====== Data

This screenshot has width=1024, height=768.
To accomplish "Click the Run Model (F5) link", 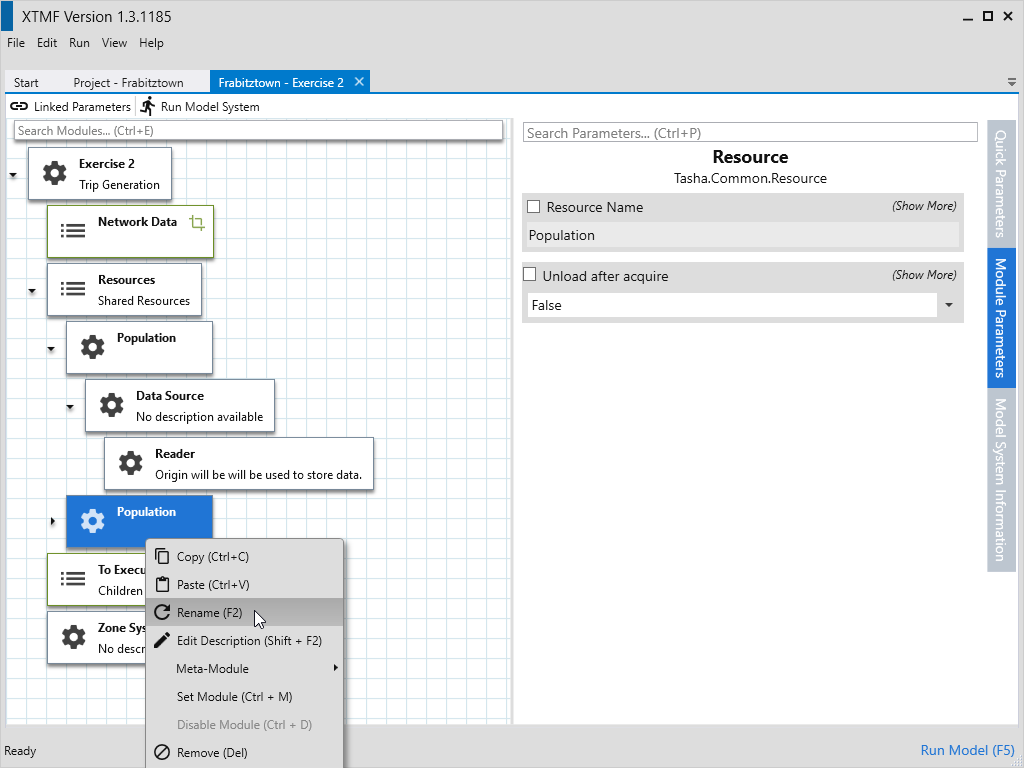I will (x=966, y=750).
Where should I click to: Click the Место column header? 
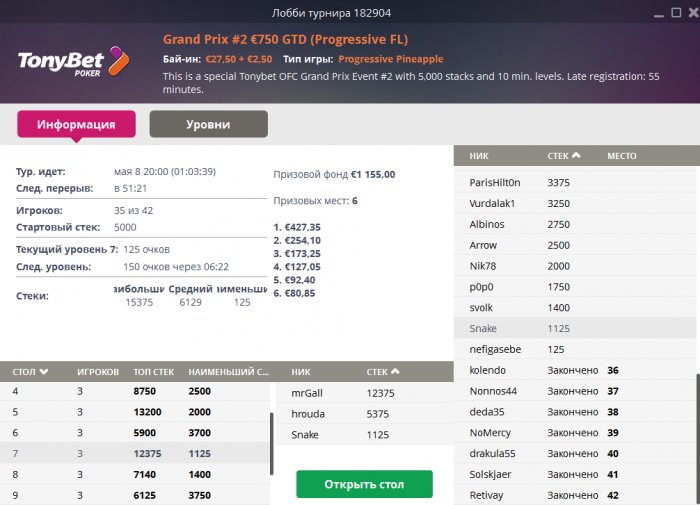pyautogui.click(x=621, y=156)
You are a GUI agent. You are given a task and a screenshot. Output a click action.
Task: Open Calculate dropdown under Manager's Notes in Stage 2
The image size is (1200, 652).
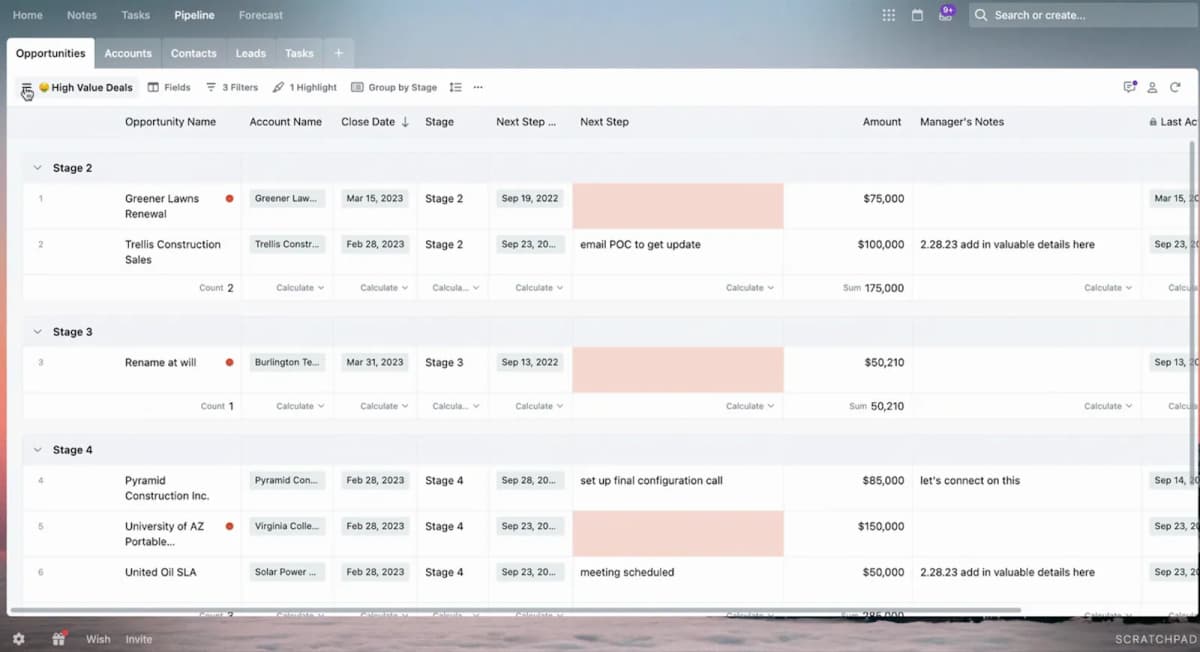point(1107,288)
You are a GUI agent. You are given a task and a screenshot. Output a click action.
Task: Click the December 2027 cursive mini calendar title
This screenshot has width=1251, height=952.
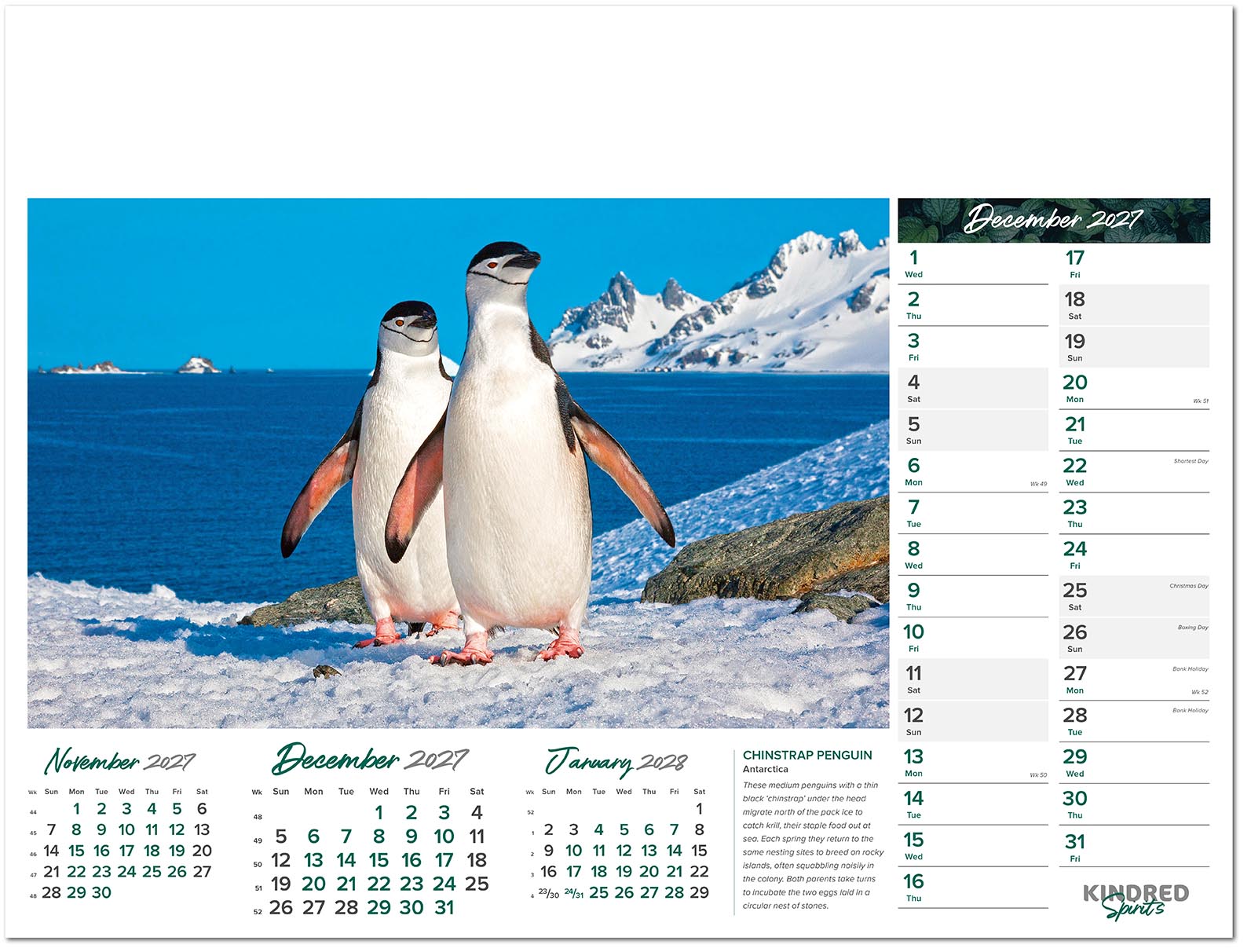pyautogui.click(x=371, y=760)
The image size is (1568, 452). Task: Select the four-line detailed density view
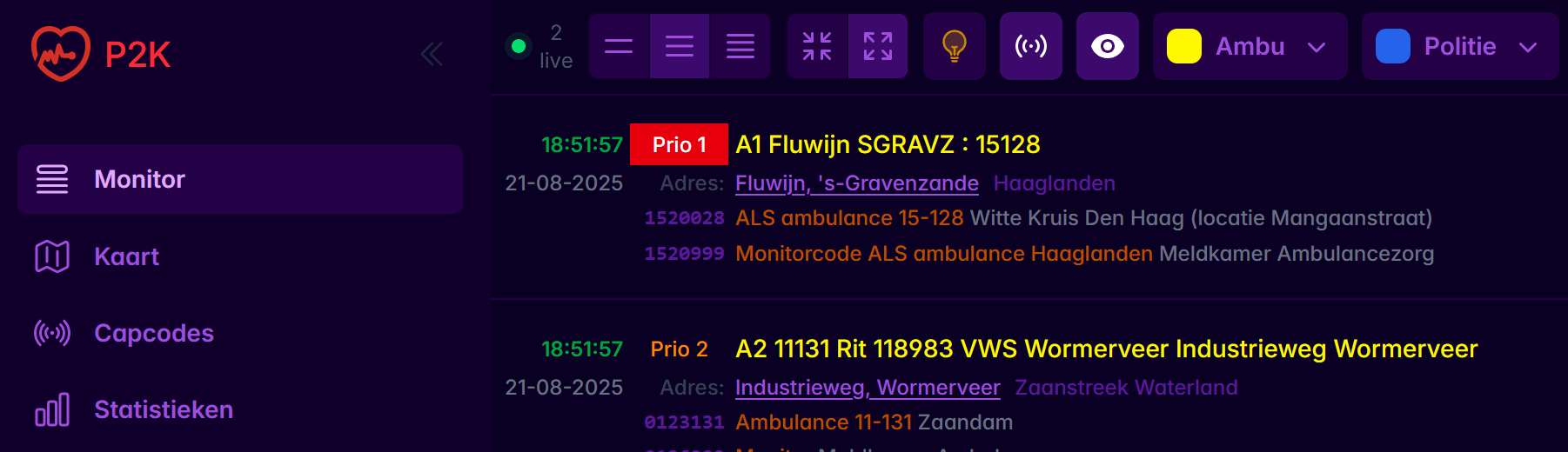tap(740, 46)
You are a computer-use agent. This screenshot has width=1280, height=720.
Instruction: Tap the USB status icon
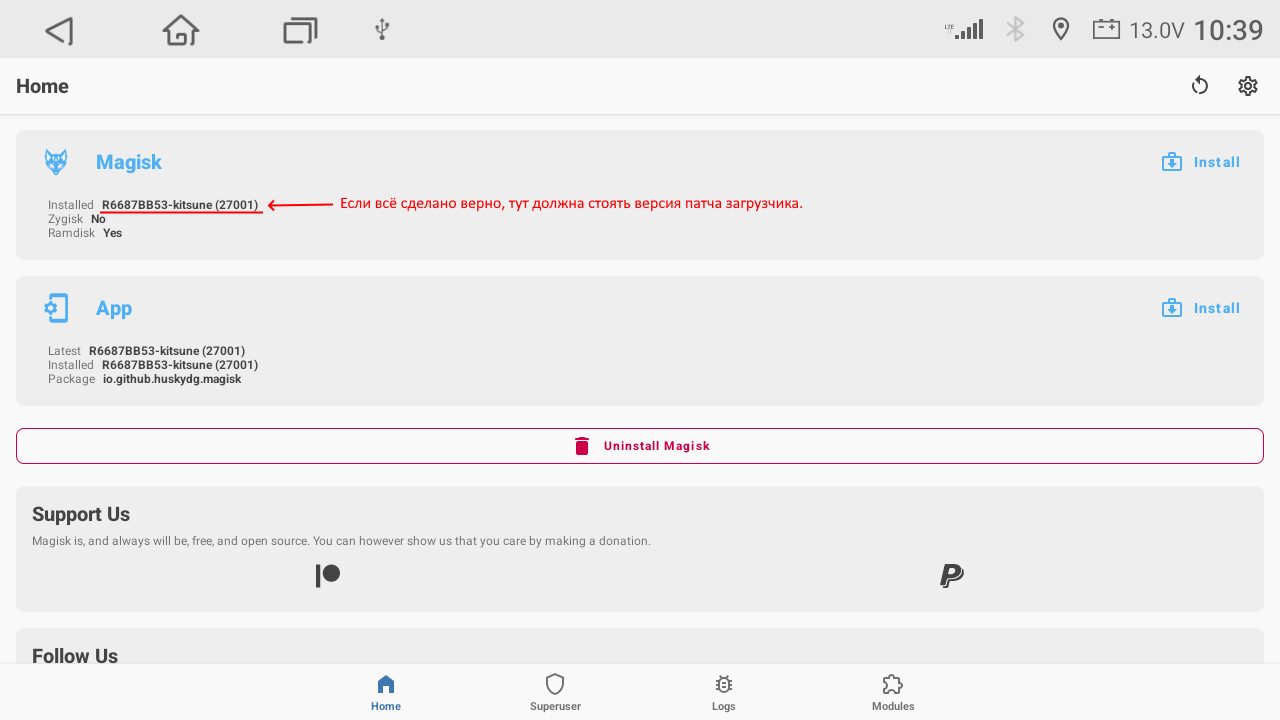[x=381, y=30]
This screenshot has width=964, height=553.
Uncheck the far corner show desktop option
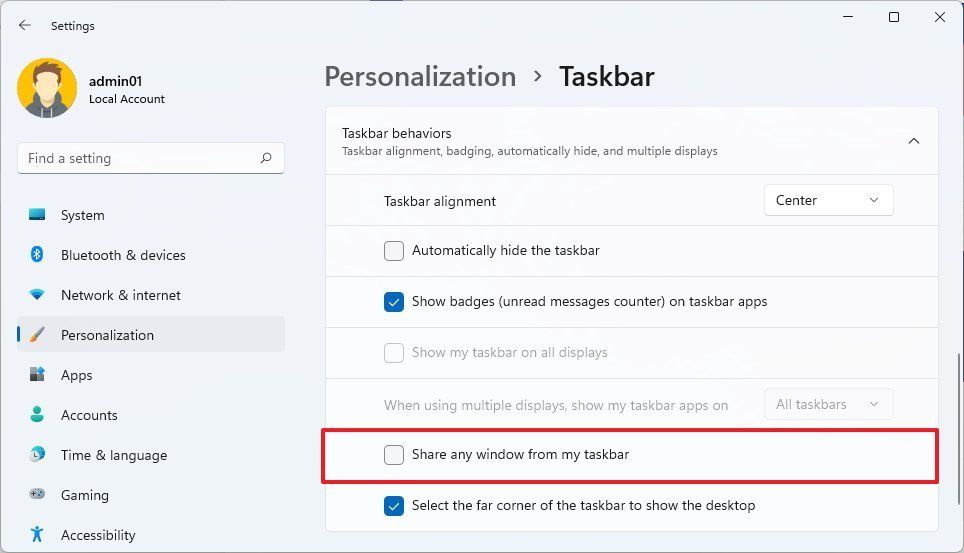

============

# To do
Pictures must be left out of the answer, which should be exactly the lines from the one holding "Instruction: Tap the USB status icon" through the last line of the entries above, both included; please add nothing.

# Answer box
Instruction: Tap the USB status icon
[x=381, y=30]
This screenshot has width=964, height=553.
Uncheck the far corner show desktop option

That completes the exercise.